I have a Dataframe like the following:
Date Desc
2022-04-31 Car
2022-05-31 Bus
2022-05-31 Car
2022-05-31 Bike
2022-05-31 Car
2022-06-14 Car
2022-06-19 Car
2022-06-19 Bike
2022-07-19 Bike
2022-07-19 Bus
How can I group it by month and year and then get the count of Desc
as columns?
Expected Output:
Date Car Bus Bike
2022-04 1 0 0
2022-05 2 1 1
2022-06 2 0 2
2022-07 0 1 1
CodePudding user response:
This approach works efficiently, only need to get the dummies and count grouping by the date with the desired frequency:
df = pd.DataFrame({'Desc':['Car','Bus','Car','Bike','Car','Car','Car','Bike','Bike','Bus'],
'Date':['2022-04-21','2022-05-31','2022-05-31','2022-05-31','2022-05-31',
'2022-06-14','2022-06-19','2022-06-19','2022-07-19','2022-07-19']})
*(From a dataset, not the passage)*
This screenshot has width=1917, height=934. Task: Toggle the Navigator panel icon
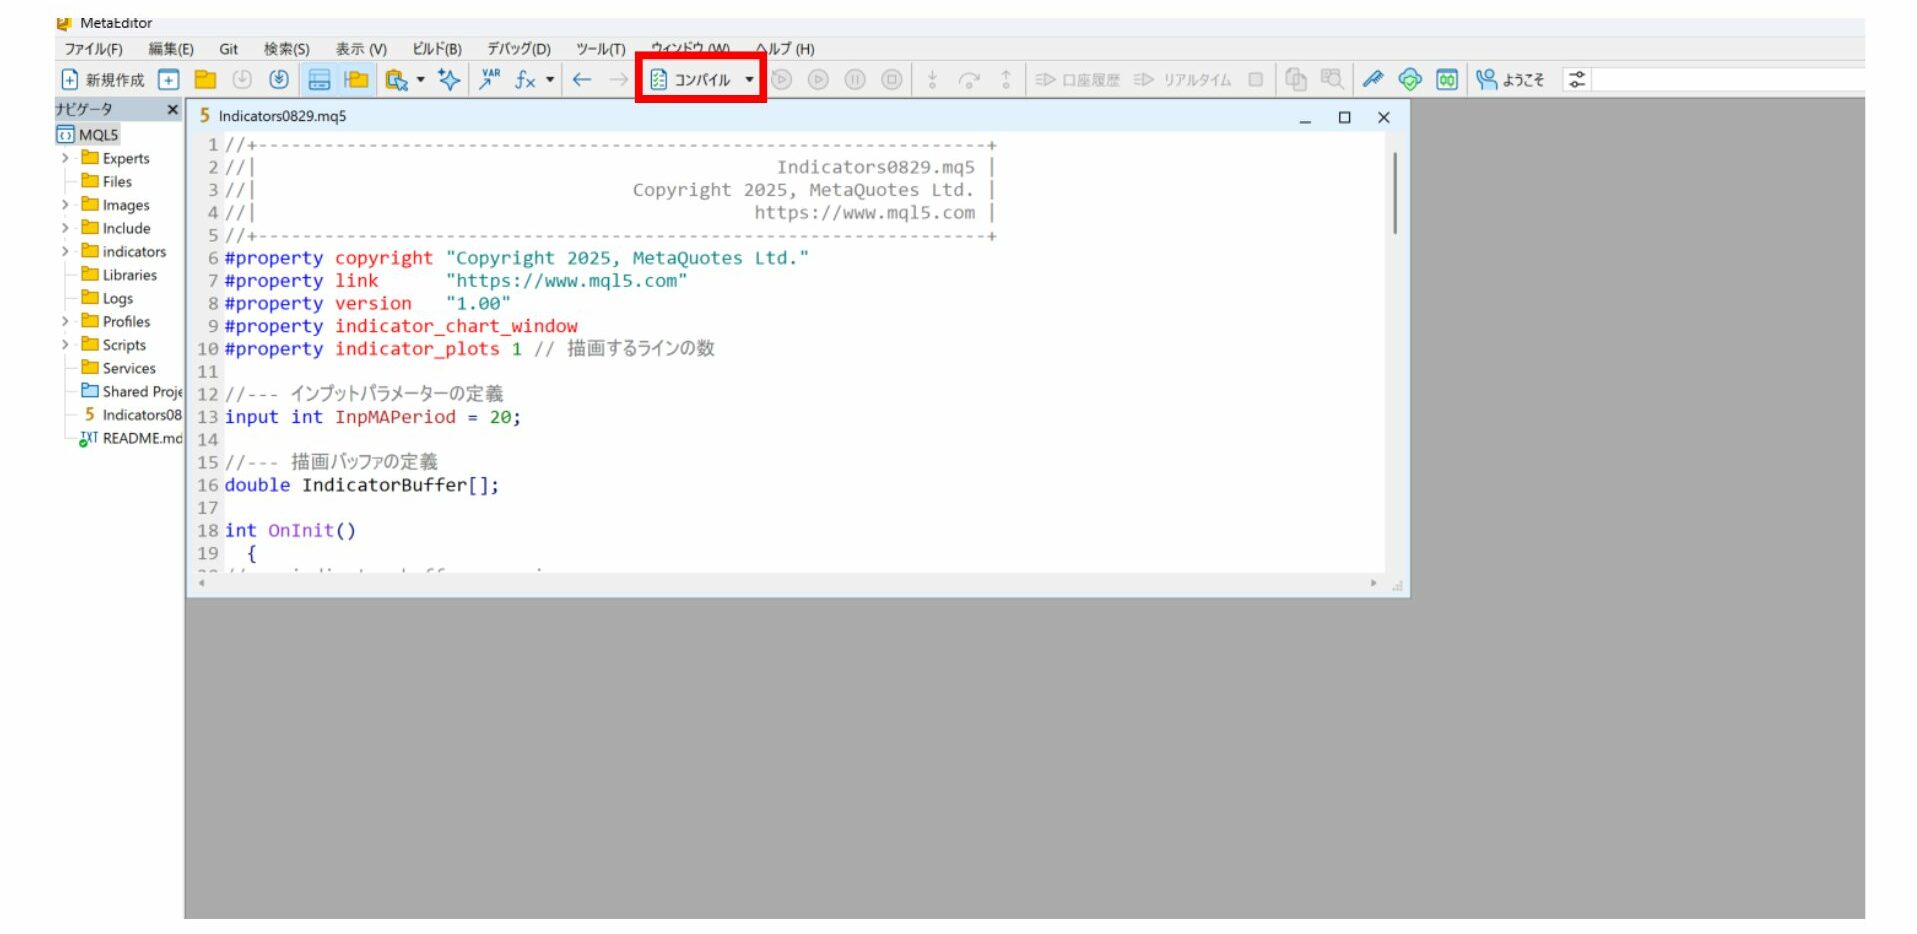coord(356,80)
df.Date = pd.to_datetime(df.Date)
df = df.set_index('Date')
pd.get_dummies(df,'','').groupby(pd.Grouper(freq='M')).sum()
result:
Date Car Bus Bike
2022-04 1 0 0
2022-05 2 1 1
2022-06 2 0 2
2022-07 0 1 1
CodePudding user response:
You can try pd.crosstab
df['Date'] = pd.to_datetime(df['Date'])
out = pd.crosstab(
df['Date'].dt.strftime('%Y-%m'), df['Desc']
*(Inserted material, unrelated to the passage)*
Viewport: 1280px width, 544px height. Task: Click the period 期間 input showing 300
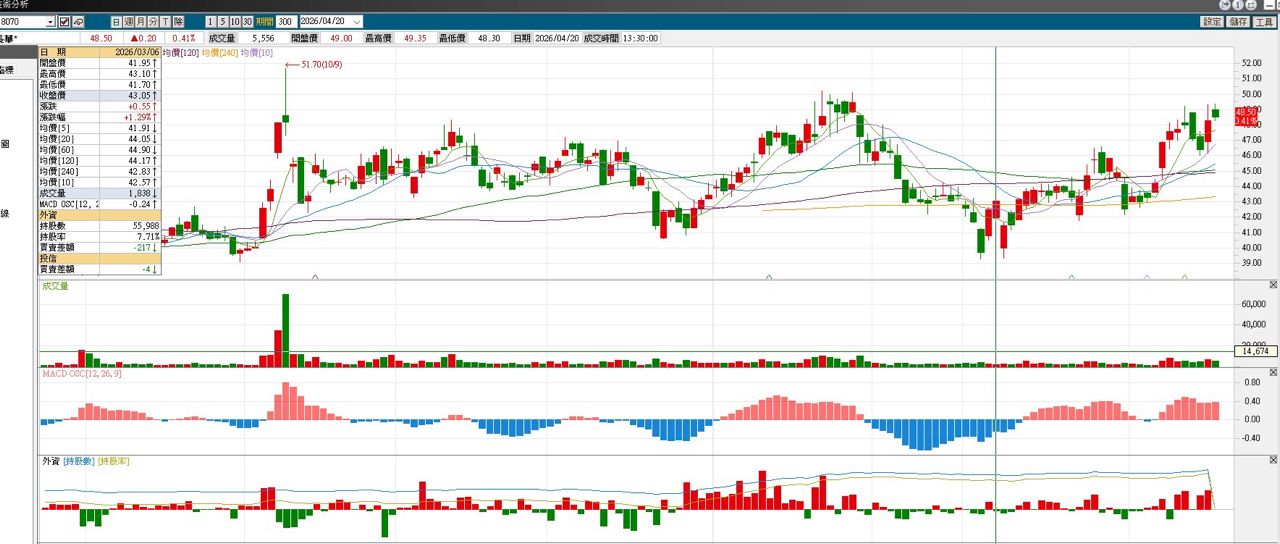point(285,21)
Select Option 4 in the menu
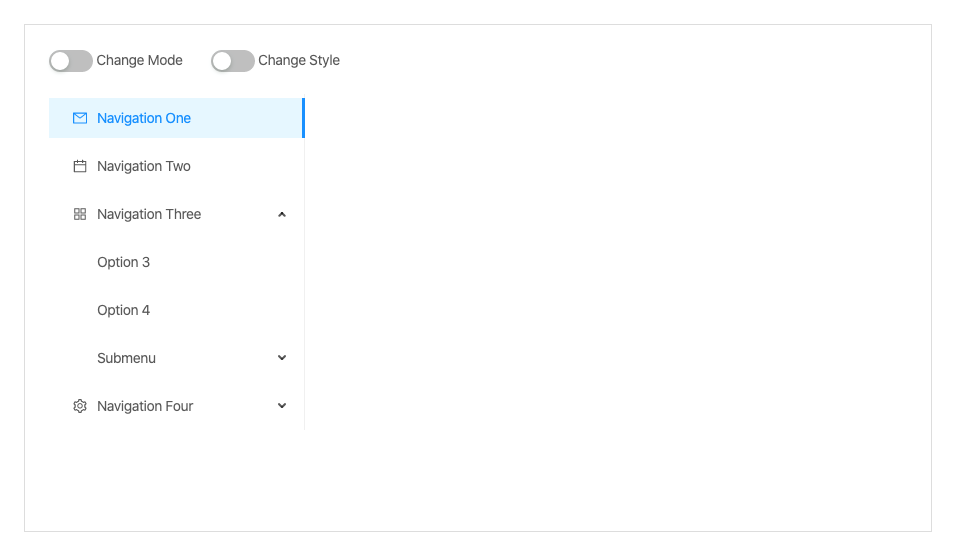This screenshot has width=956, height=556. [x=124, y=310]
).reset_index().rename_axis(columns=None)
print(out)
Date Bike Bus Car
0 2022-04 0 0 1
1 2022-05 1 1 2
2 2022-06 1 0 2
3 2022-07 1 1 0
CodePudding user response:
You can also do it manipulating the strings without converting them to datetime. First parse them to year, month and day and put them in a pandas DataFrame
df_ix = pd.DataFrame((x for x in df.Date.str.split("-")), columns=["Y", "M", "D"])
Then concatenate these features with you original DataFrame and use them to group by year, month, and vehicle type. Use count to aggregate the results for each group (keep a single column and rename to avoid confusion)
df_multiindex = pd.concat((df, df_ix), axis=1).groupby(["Y", "M", "Desc"]).count()["Date"]
df_multiindex.name = "Vehicle counts"
The output is
print(df_multiindex)
Y M Desc
2022 04 Car 1
05 Bike 1
Bus 1
Car 2
06 Bike 1
Car 2
07 Bike 1
Bus 1
Name: Vehicle counts, dtype: int64